Il lascito di Mani Pulite, quella sete di rivalsa e il populismo giudiziario

Sono passati trent’anni dal giorno (17 febbraio 1992) in cui venne arrestato Mario Chiesa. Si staccò allora la slavina che avrebbe travolto e seppellito la Prima Repubblica, lasciando sul terreno tramortiti, ma purtroppo, anche morti veri. Accolta da un tripudio generale, l’operazione giudiziaria «Mani pulite» indusse a sperare che fosse venuto il tempo perché prosperasse la «buona politica». Abbiamo atteso per trent’anni che la fausta profezia divenisse realtà. Inutilmente. Non è scomparsa la piaga della corruzione. Non è mai andata a regime la promessa salvifica della «democrazia dell’alternanza». Siamo invece a un passo dalla resurrezione della «democrazia del proporzionale». Con una differenza, di non poco conto, rispetto alla Prima Repubblica. Non ci sono più i partiti di una volta, tanto meno i politici di una volta.

Allora ci si illuse che la slavina di Tangentopoli seppellisse la cattiva politica. Abbiamo col tempo scoperto che aveva invece seppellito indistintamente cattiva e buona politica. Più che un sentimento di giustizia, a travolgere il Palazzo fu «un tumultuoso senso di rivalsa nei confronti dei potenti», un torbido sentimento di compiacimento nel vedere i politici finire in manette, una sinistra soddisfazione nell’assistere in diretta al balbettio impacciato di ministri e leader di partito, schiacciati sotto il peso degli illeciti commessi. Moriva allora la politica. Venne il tempo dell’antipolitica. Confidammo che, codice penale in mano, i magistrati riuscissero a fare giustizia. Se giustizia ci fu, furono create le condizioni anche di una nuova creatura politica: il populismo giudiziario. Da Forza Italia alla Lega, dalla Rete di Leoluca Orlando ai Girotondini di Pancho Pardi, cominciò una gara a sparare sui politici.

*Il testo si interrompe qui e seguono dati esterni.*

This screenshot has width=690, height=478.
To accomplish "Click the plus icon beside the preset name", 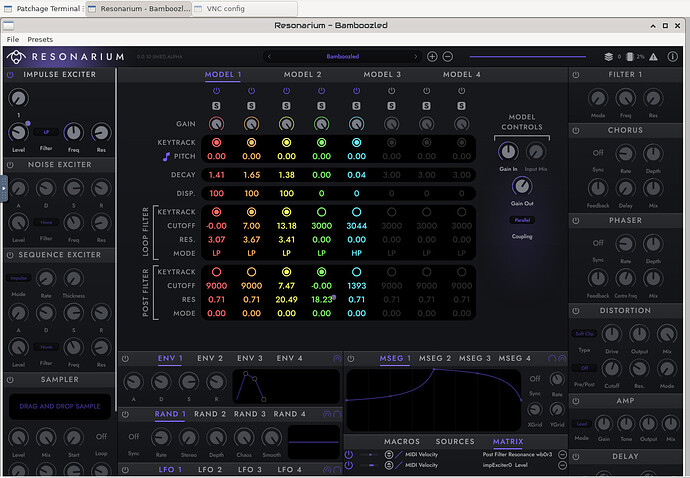I will pos(432,57).
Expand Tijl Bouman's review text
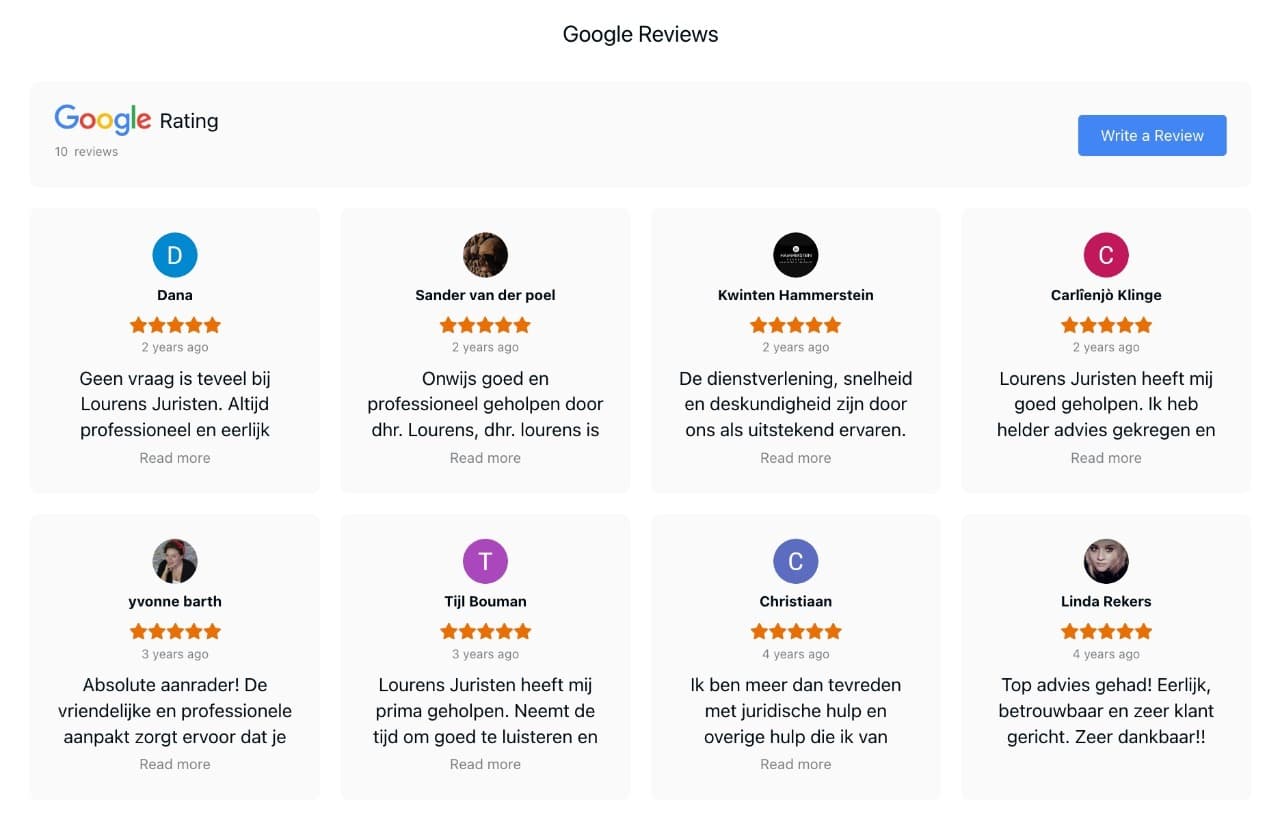 [x=485, y=764]
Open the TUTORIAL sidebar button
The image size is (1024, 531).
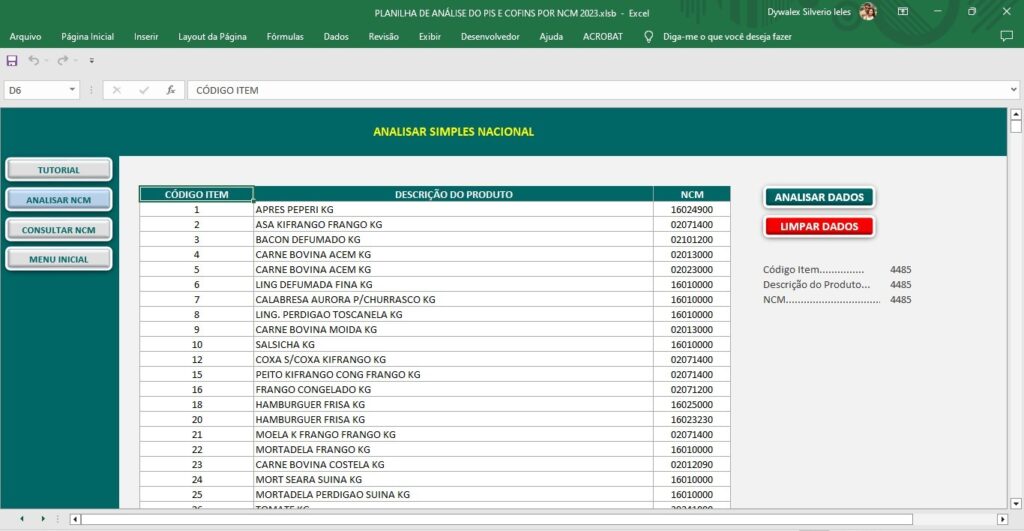point(58,170)
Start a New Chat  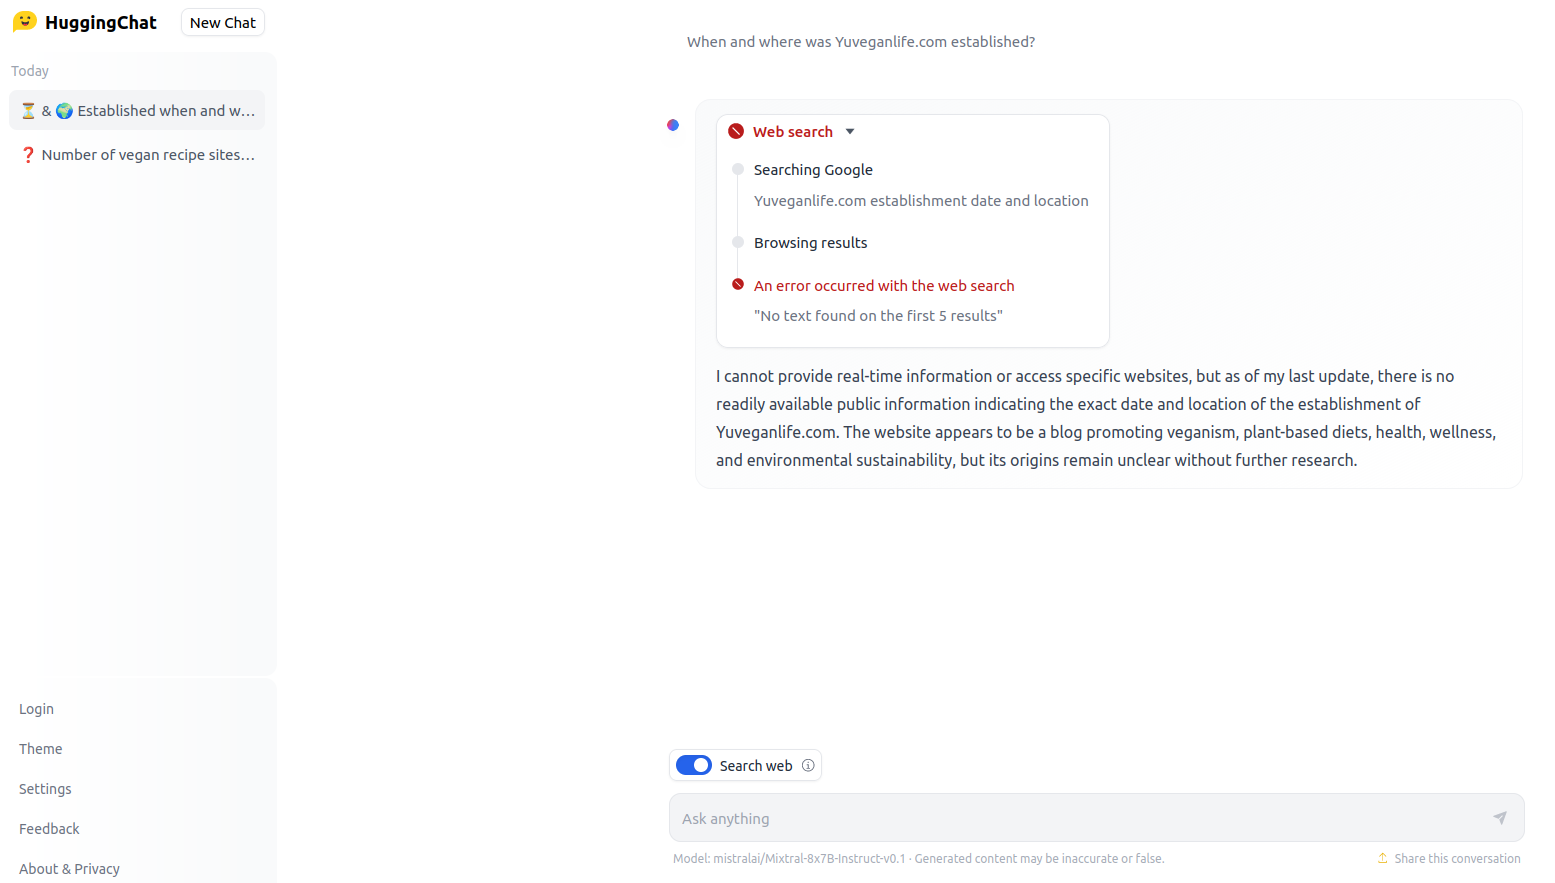coord(223,22)
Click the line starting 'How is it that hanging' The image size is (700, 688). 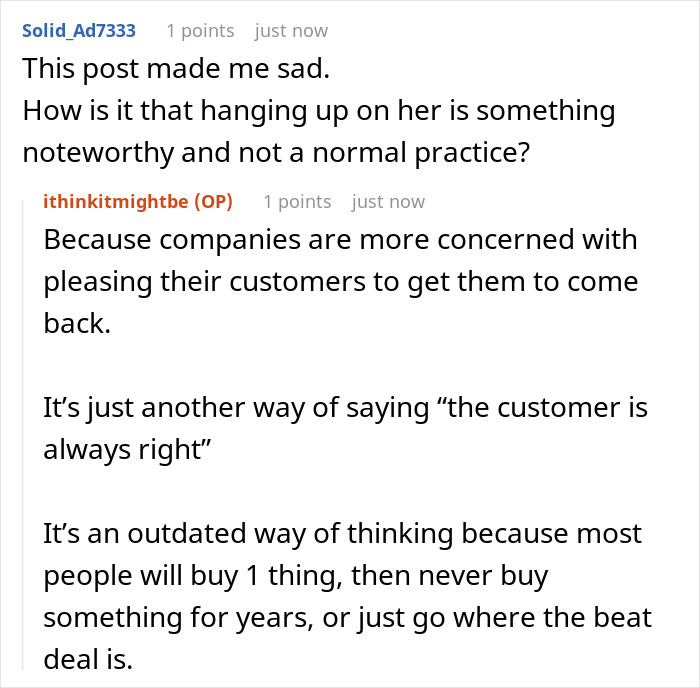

«Partito» divenne un nome impronunciabile. Non ci si accorse che in tal modo si scavava la fossa anche alla politica. Il Vaffa di Grillo non è vero che sia figlio di nessuno. È il figlio adulto di quella stagione. Ne segna l’acme e ne rivela al contempo l’inconcludenza, come dimostra il nulla di fatto cui porta l’affossamento della politica. Il cantiere della Seconda Repubblica, mai terminato, chiude i battenti senza aver terminato la costruzione della progettata «democrazia dell’alternanza». Non va preso troppo sul serio il persistente richiamo che destra e sinistra fanno del bipolarismo come la via maestra che porta alla resurrezione della politica italiana. Entrambi, nascondono che stanno saltando le condizioni per il suo rilancio. Centrodestra e centrosinistra sono ormai flatus voci. Sono parole cui non corrisponde alcun contenuto. I due poli si stanno letteralmente sfarinando. D’altro canto, che partner possono essere di «un campo largo della sinistra» i 5 Stelle che schierano insieme un campione del trasformismo come Di Maio, un democristiano con la pochette come Conte, un anti-sistema come Di Battista? Se ne sono accorti anche i vertici del Pd che hanno cominciato a volgere il loro sguardo altrove, senza però saper bene dove fermarlo.

Il franamento più vistoso, tuttavia, è in atto nel centrodestra. Se non fosse che la legge elettorale i partiti incoraggia a coalizzarsi, saremmo già al rompete le righe. La Meloni, incoraggiata dai sondaggi a perseverare sulla strada del sovranismo, è in preda a una sorta di sindrome dell’obesità: guadagna voti, ma perde alleati. Salvini si sta rendendo conto che non può rivaleggiare con lei in populismo se vuole accreditarsi come forza di governo. Berlusconi si ritrova con un partito strabico: una parte guarda a destra, una al centro.

In queste condizioni si sta facendo strada l’idea che per il dopo governo Draghi, le uniche formule di governo praticabili siano una «maggioranza Ursula» (formata cioè da FI, M5S, Pd) o, come qualcuno azzarda, una «grande coalizione» alla tedesca, ossia con Lega e Pd. Come nella Prima Repubblica, più che nella Prima Repubblica.